Lynxen krijg je niet snel te zien. Ze wonen in bossen hier ver vandaan. Ze slapen het grootste deel van de dag en er zijn er niet meer zoveel op onze aarde. De lynx is een heel zeldzame diersoort. Je herkent een lynx makkelijk aan de lange zwarte pluimpjes haar op zijn oren en de korte staart met zwarte punt. Hij heeft een bruinrode vacht met donkere vlekken. Daardoor valt hij minder op in het bos. Met zijn grote en zachte poten kan een lynx hard door het bos rennen.
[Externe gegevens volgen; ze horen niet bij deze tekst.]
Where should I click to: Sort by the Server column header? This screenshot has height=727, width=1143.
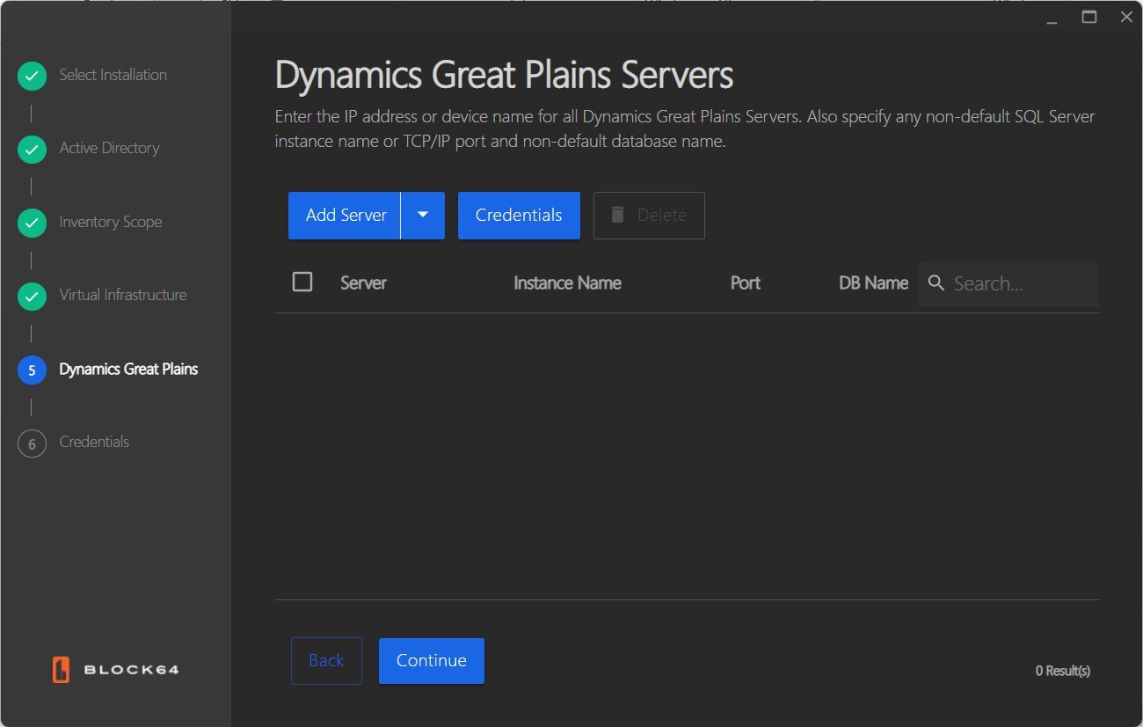coord(363,283)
Hij heeft ook scherpe klauwen. Dat is handig bij het jagen.
Lynxen zijn hele elegante dieren. Ze lopen langzaam en deftig door het bos Je hoort ze niet lopen en je ziet ze moeilijk tussen het groen. Beren en wolven doen dat anders. Die zijn constant aan het snuffelen. Lynxen kunnen heel erg goed zien en horen en schrikken snel op van geluid. Jonge lynxen spelen graag en ze zijn heel nieuwsgierig. Als ze iets interessants zien, gaan ze er meteen mee spelen. Ze zijn net zo nieuwsgierig als hun ouders. Jonge lynxen noemen we welpen.
Deze kinderen hebben de twee jongen lynxen een naam gegeven. Pluimpje en Pluisje.
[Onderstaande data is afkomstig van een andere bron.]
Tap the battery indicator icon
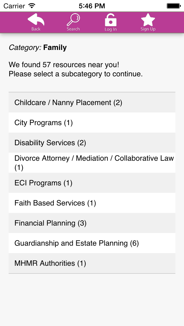This screenshot has width=184, height=326. coord(174,6)
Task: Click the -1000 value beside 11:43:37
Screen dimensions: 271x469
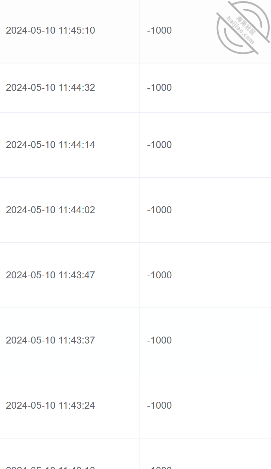Action: point(159,340)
Als ze jong zijn, zijn het net ondeugende poesjes, maar als ze volwassen zijn, zijn ze groter dan huiskatten. Pluimpje en Pluisje zijn nu bijna één jaar. Moeder Witje zorgt voor haar jongen tot ze volwassen zijn. Ze moet erg goed opletten, want in het bos zijn veel gevaren. De welpen zijn aan het stoeien en gaan op onderzoek uit door op rotsen en in bomen te klimmen. Ze doen wie het meeste durft. Hun moeder houdt ze steeds in de gaten. Zo kan ze meteen ingrijpen als er iets gebeurt. Ze schrikt op van elk geluid.
De welpen spelen de hele dag door en leren zo een heleboel. Ze leren rennen, goed kijken en letten op gevaar. Heel belangrijk want als ze volwassen zijn moeten ze hun eigen eten bij elkaar scharrelen. Eerst vechten ze al spelend met een kleine dennenappel, maar al gauw leren ze kleine dieren vangen. Na een tijdje gaan ze echt met hun moeder mee op jacht.
Dat moeten ze leren voor later, maar nu zorgt hun moeder er nog voor dat er altijd iets lekkers te eten is.
Als de lynxen groot genoeg zijn en alles zelf kunnen doen, gaat moeder weg. Dan moeten de jonge lynxen voor zichzelf gaan zorgen. Maar dat vinden ze niet erg. Lynxen leven graag alleen en houden van de stilte in de bossen. Ze zoeken het liefst een rustig plekje waar ze goed en ver kunnen kijken. En vanaf die plek houden ze alles in de gaten, alsof ze de baas zijn van het bos.